La tensione che si crea tra le autorità religiose d’Occidente e l’imperatore bizantino, che si contendono il primato nelle questioni ecclesiastiche con tutte le implicazioni politiche che ne derivano, porta l’imperatore Leone III a decretare l’iconoclastia, ovvero l’obbligo di distruggere le icone sacre e tutte le illustrazioni di Dio, la Madonna e i santi. Questo provvedimento è giustificato oltre che da ragioni religiose (la venerazione delle icone è tale da ricordare l’idolatria pagana), soprattutto da ragioni politiche: i fedeli in pellegrinaggio per ammirare le icone arricchiscono i monasteri dove sono esposte, accrescendo di conseguenza anche l’influenza politica del clero.

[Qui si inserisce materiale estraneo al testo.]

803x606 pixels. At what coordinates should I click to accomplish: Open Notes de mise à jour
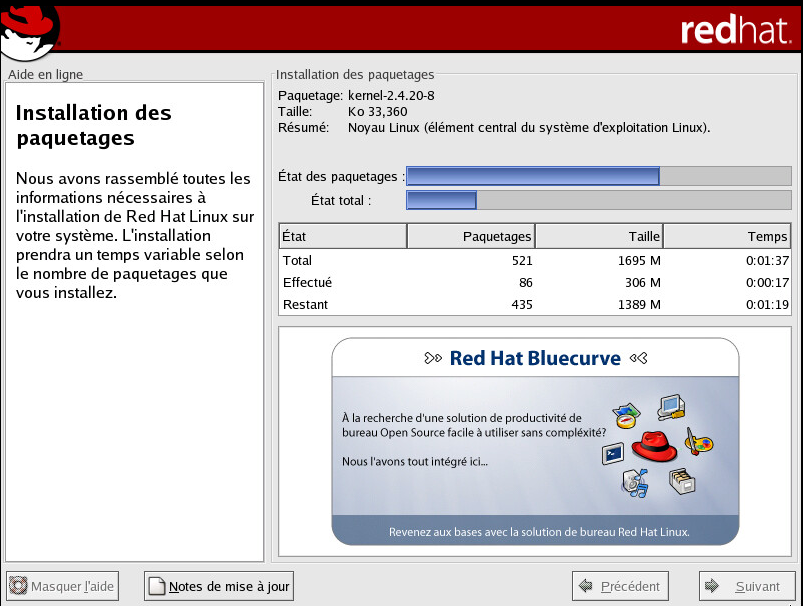click(x=219, y=586)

La Chiesa d’Occidente accende una sentita opposizione nei confronti dell’iconoclastia, che lo stesso papa dichiara essere un provvedimento eretico; la risposta imperiale non si fa attendere e Leone III tenta di imporre la distruzione delle icone con la forza. Il sentimento di insofferenza nei confronti della dominazione bizantina che da tempo serpeggia nella penisola esplode in violente ribellioni; solo le isole si mantengono fedeli all’imperatore, non potendo mettere a repentaglio la protezione militare bizantina difronte alla perenne minaccia araba.
I Longobardi non possono non approfittare della fragilità del dominio bizantino sulla penisola per tentare imprese espansionistiche, e così gli eserciti del re Liutprando conquistano diversi territori in Emilia e nelle Marche e occupano il castello di Sutri.
La minaccia longobarda induce il papa a stemperare immediatamente la tensione con l’Impero bizantino; nel 728 Sutri viene restituita al papato con l’atto conosciuto come «donazione di Sutri»; l’evento passa impropriamente alla Storia come atto fondativo dello Stato della Chiesa (il cui processo fondativo è invece in realtà lento e durevole).